The New York Times reports that the Army has set up mock Iraqi villages here in California so that soldiers can practice fighting insurgents. Presumably that means that the military is already planning to dig in and stay in Iraq for a long time, despite the odd rumors of a massive drawdown. On the other hand, this interview suggests that no matter how adept the military gets at counterinsurgency, the larger overall strategy in Iraq is so incoherent that it probably won’t do much good:
“There is a paradox in the approach,” said Kalev Sepp, a former Special Forces officer and one of the most vocal proponents for changing the Army. “The training in the United States and in Iraq is teaching all the right things — decentralization of authority and responsibility to the lowest levels, engagement with the Iraqi population, cultural awareness and political sensitivity — the full broad range of measures needed to defeat the insurgency.”
“But on the ground,” Mr. Sepp said in an interview, “the troops are being moved onto these large consolidated bases and being drawn away from the population just at point that they have been trained to engage them.” Nowhere are the changes in the Army’s thinking more visible than at the National Training Center in Fort Irwin.

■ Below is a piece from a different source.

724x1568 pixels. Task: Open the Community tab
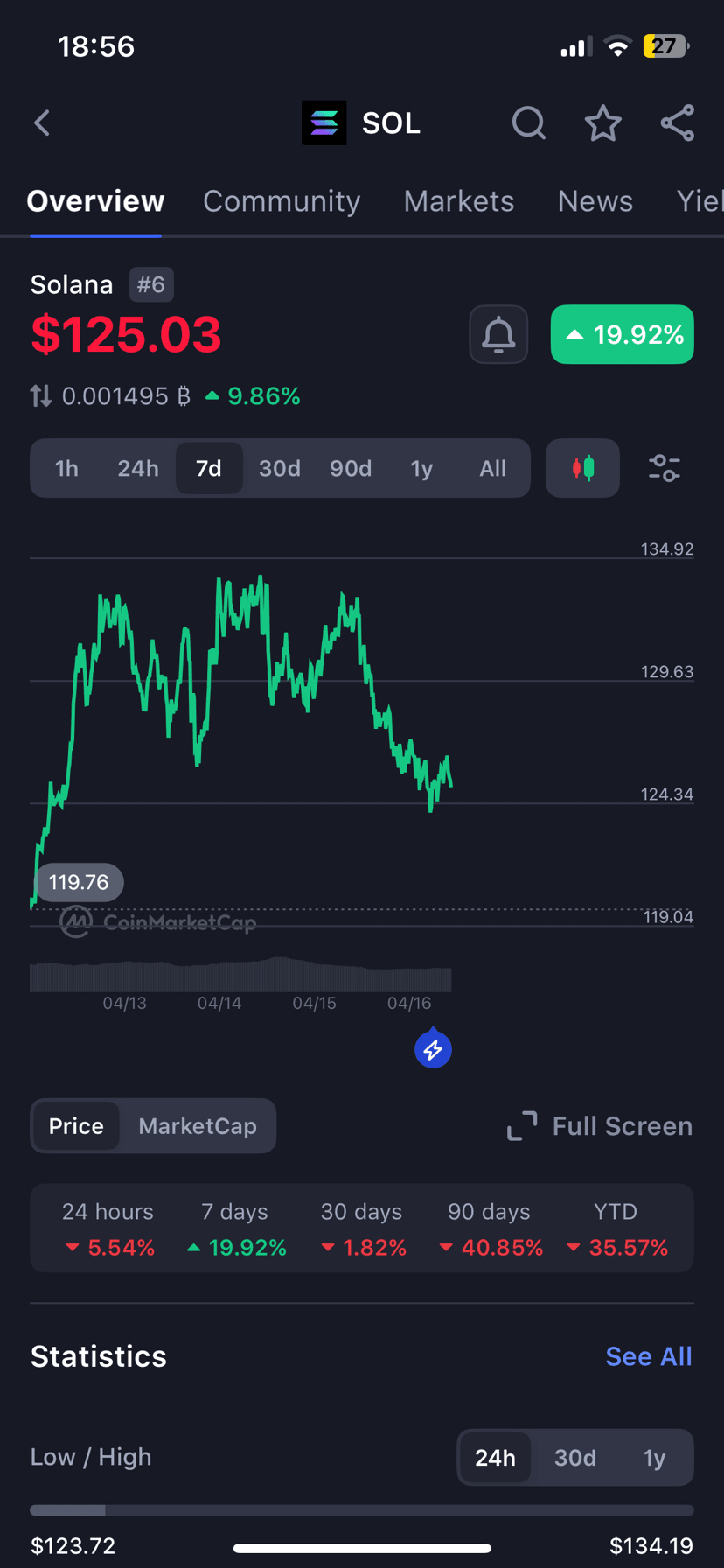pyautogui.click(x=282, y=201)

Meanwhile, the Washington Post ran the headline, “Merits of Partitioning Iraq or Allowing Civil War Weighed” over the weekend and now today Sen. Joe Biden chimes in with a plan to split Iraq up into three separate countries. Juan Cole thinks it’s a bad idea and has his own proposal for partition. The idea that the United States, under this administration, could handle anything like the “peaceful” break-up of a country deftly strikes me as totally unrealistic, not to mention potentially horrifying (it’s worth noting that Biden’s model for partition, the Dayton Accords, failed to resolve the Kosovo issue, which indirectly led to yet another round of ethnic cleansing in the Balkans only five years later), but that seems to be what the experts all think.